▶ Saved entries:

----

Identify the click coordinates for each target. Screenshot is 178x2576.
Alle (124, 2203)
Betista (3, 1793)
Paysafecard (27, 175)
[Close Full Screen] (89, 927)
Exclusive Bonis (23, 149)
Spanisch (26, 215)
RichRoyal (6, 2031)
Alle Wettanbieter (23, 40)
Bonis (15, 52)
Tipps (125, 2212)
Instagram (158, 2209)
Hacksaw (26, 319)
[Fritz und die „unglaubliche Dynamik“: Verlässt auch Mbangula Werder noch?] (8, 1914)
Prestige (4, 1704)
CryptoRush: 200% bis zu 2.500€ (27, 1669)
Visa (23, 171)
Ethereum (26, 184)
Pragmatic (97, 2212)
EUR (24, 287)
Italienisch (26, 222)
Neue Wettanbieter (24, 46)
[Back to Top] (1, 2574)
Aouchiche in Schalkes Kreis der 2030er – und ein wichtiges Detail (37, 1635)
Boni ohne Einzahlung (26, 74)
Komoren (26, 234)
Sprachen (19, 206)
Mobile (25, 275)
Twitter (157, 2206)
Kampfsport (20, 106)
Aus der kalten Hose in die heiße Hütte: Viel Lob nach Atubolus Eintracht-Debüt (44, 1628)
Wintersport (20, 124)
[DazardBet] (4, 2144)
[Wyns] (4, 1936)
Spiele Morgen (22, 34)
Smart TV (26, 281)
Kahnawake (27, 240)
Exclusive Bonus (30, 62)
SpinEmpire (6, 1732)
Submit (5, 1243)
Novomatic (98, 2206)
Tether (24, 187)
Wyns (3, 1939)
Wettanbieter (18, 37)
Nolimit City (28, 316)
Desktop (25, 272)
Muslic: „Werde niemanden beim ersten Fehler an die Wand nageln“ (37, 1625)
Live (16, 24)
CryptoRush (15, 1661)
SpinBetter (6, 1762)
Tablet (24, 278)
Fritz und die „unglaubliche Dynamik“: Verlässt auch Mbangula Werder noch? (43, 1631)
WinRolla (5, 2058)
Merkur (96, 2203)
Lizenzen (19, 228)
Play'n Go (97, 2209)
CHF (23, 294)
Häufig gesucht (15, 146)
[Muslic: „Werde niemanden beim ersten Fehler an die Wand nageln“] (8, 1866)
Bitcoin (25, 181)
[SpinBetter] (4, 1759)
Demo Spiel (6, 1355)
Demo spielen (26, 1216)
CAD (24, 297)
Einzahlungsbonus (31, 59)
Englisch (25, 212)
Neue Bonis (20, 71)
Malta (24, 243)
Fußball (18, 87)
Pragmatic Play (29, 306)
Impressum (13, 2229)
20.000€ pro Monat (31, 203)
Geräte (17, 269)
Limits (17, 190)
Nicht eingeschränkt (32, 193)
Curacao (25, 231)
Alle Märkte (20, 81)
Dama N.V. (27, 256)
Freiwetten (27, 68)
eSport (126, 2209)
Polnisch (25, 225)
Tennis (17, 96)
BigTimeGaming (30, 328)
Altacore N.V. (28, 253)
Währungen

----

▶ EXERCISE AIM:
Search the records for the string "auch" and, wherever a line contains it, please copy that line.

▶ RESPONSE BOX:
[Fritz und die „unglaubliche Dynamik“: Verlässt auch Mbangula Werder noch?] (8, 1914)
Fritz und die „unglaubliche Dynamik“: Verlässt auch Mbangula Werder noch? (43, 1631)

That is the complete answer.